§ **ASSIGNMENT**
Determine how many lines in the records hold "computer", then give that number by itself.

Collected data
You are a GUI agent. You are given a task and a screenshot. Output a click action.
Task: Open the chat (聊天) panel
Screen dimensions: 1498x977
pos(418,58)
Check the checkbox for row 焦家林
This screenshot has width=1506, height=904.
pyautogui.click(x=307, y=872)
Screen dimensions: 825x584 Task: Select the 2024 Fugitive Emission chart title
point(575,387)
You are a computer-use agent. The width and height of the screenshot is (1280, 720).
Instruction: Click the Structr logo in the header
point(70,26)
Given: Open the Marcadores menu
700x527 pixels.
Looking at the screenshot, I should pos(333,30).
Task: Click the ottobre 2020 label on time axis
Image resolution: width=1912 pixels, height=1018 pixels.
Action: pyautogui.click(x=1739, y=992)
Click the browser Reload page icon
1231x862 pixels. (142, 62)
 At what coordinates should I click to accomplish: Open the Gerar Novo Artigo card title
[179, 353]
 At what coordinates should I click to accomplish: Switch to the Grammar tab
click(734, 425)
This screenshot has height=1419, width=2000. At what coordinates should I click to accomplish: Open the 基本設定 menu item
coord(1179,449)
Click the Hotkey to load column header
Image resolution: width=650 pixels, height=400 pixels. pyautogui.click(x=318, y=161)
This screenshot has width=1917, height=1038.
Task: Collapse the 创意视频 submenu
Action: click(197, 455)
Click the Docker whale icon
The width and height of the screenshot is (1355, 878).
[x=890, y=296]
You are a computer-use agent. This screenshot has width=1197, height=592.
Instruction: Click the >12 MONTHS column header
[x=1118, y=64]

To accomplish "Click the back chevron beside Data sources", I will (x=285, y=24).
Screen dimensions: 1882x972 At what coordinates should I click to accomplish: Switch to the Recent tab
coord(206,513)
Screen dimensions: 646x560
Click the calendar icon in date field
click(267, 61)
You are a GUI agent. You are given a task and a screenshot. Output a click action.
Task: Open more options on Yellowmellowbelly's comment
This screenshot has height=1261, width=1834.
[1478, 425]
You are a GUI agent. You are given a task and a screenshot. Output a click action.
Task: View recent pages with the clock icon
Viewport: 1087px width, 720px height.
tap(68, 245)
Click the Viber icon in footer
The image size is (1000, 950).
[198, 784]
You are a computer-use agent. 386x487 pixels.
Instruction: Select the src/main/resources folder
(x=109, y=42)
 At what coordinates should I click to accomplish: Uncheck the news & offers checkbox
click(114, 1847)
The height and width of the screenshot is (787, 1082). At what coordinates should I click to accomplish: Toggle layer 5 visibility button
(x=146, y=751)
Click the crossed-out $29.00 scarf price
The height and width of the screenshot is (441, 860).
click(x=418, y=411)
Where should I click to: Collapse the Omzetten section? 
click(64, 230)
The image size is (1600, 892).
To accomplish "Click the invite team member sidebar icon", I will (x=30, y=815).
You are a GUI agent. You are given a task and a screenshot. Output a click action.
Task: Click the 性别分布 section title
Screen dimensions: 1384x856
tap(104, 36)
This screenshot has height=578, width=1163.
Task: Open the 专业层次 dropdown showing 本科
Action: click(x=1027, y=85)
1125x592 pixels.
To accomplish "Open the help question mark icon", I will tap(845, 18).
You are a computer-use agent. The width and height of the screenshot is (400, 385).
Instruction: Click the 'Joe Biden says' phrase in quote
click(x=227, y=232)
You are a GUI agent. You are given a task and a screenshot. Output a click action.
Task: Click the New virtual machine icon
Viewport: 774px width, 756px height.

§ **FINAL ANSWER**
4